10.3390/ani12020178 ◽

2022 ◽

Vol 12 (2) ◽

pp. 178

Author(s):

Roksana Kruszakin ◽

Paweł Migdal

Keyword(s):

Apis Mellifera ◽

Honey Bee ◽

Honey Bees ◽

Larval Rearing ◽

Distilled Water ◽

Chelidonium Majus ◽

Freeze Dried ◽

Study Laboratory ◽

The Impact

So far, larval rearing in vitro has been an important method in the assessment of bee toxicology, particularly in pesticide risk assessment. However, natural products are increasingly used to control honey bee pathogens or to enhance bee immunity, but their effects on honey bee larvae are mostly unknown. In this study, laboratory studies were conducted to determine the effects of including selected aqueous plant infusions in the diet of honey bee (Apis mellifera L.) larvae in vitro. The toxicity of infusions from three different plant species considered to be medicinal plants was evaluated: tansy (Tanacetum vulgare L.), greater celandine (Chelidonium majus L.), and coriander (Coriandrum sativum L.). The impact of each on the survival of the larvae of honey bees was also evaluated. One-day-old larvae were fed a basal diet consisting of distilled water, sugars (glucose and fructose), yeast extract, and freeze-dried royal jelly or test diets in which distilled water was replaced by plant infusions. The proportion of the diet components was adjusted to the age of the larvae. The larvae were fed twice a day. The experiment lasted seven days.
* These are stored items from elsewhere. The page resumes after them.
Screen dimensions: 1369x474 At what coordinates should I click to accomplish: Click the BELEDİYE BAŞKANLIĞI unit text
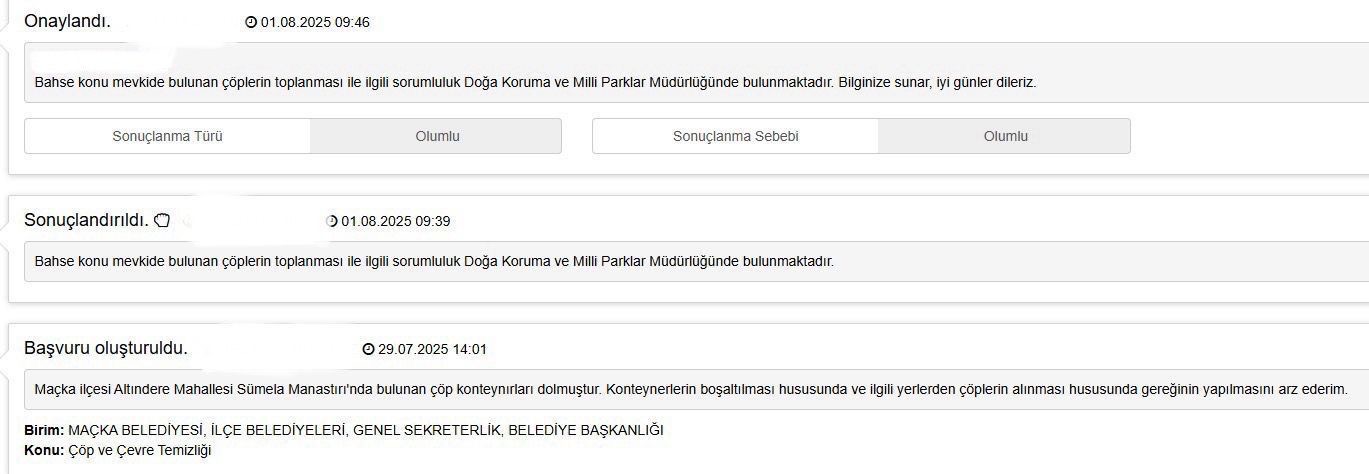tap(586, 430)
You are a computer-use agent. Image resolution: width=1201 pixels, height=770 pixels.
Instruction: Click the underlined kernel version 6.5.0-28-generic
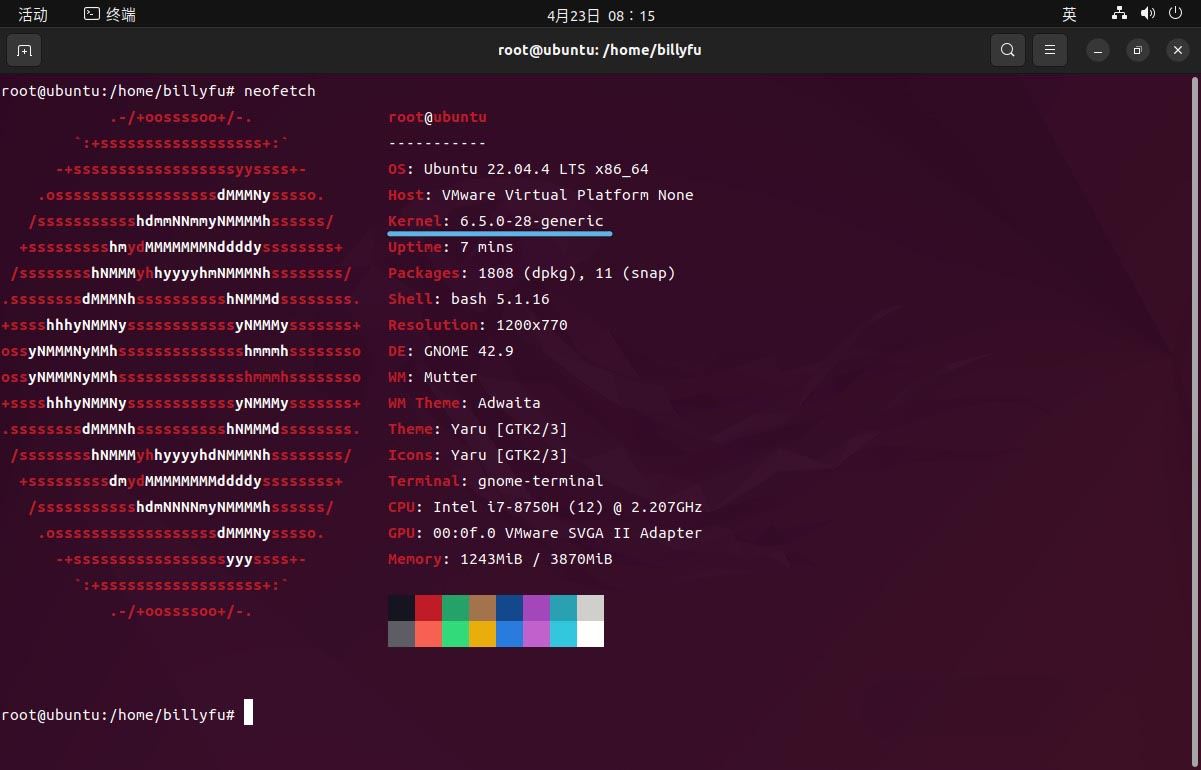[x=531, y=221]
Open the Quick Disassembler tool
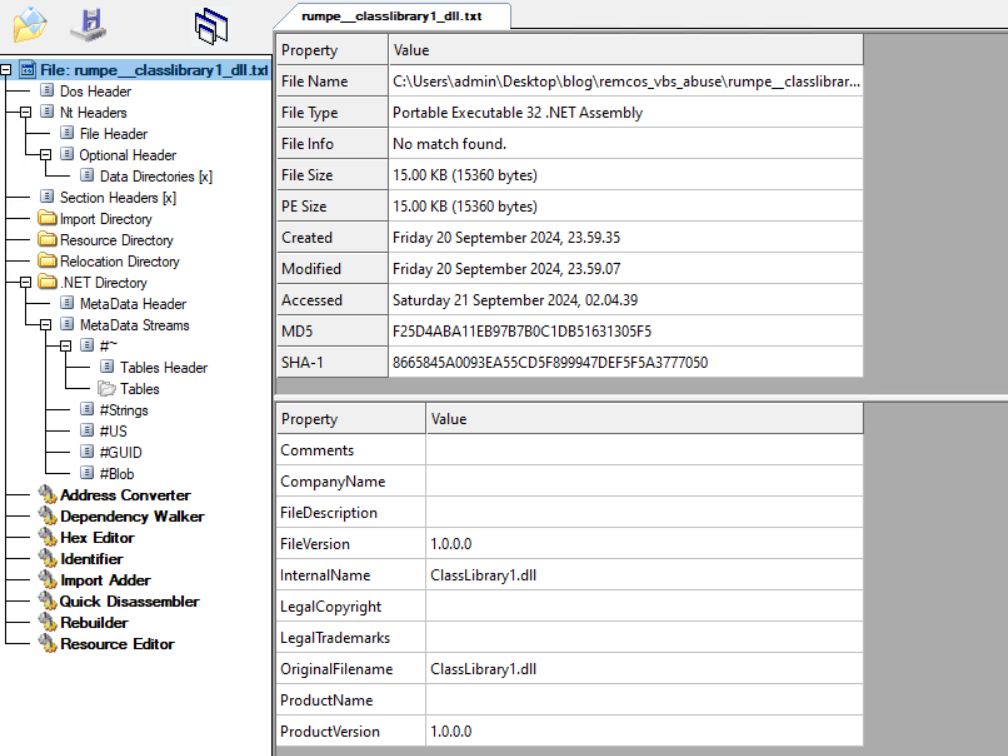The height and width of the screenshot is (756, 1008). pyautogui.click(x=129, y=602)
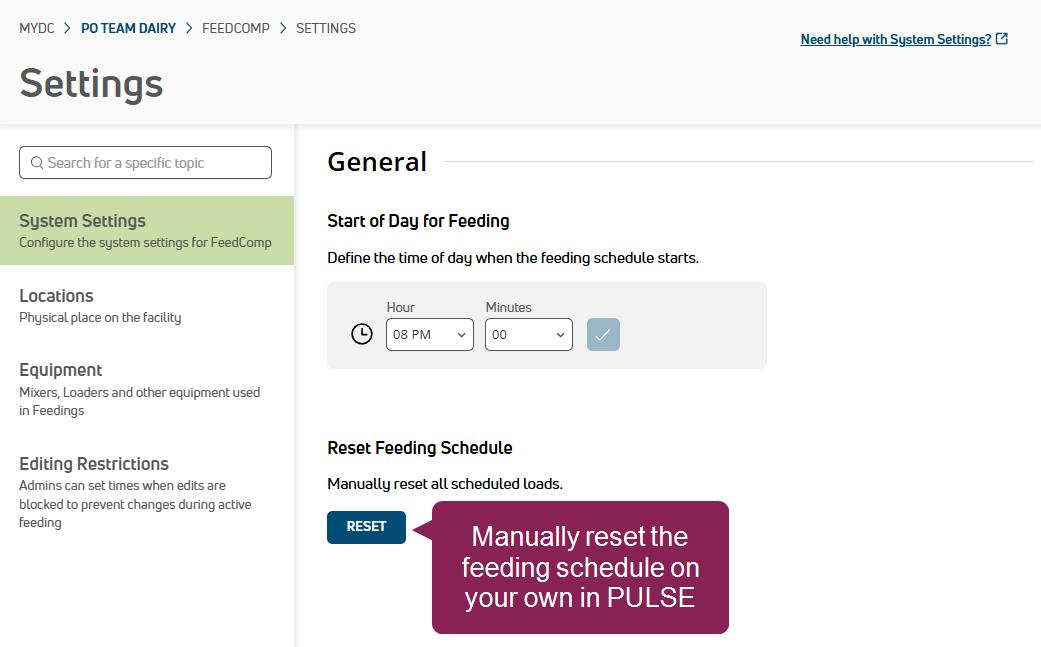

Significant statistical differences in survival rates were found between groups of larvae (exposed or not to the infusions of tansy, greater celandine, and coriander). A significant decrease (p < 0.05) in the survival rate was observed in the group with the addition of a coriander herb infusion compared to the control. These results indicate that plant extracts intended to be used in beekeeping should be tested on all development stages of honey bees.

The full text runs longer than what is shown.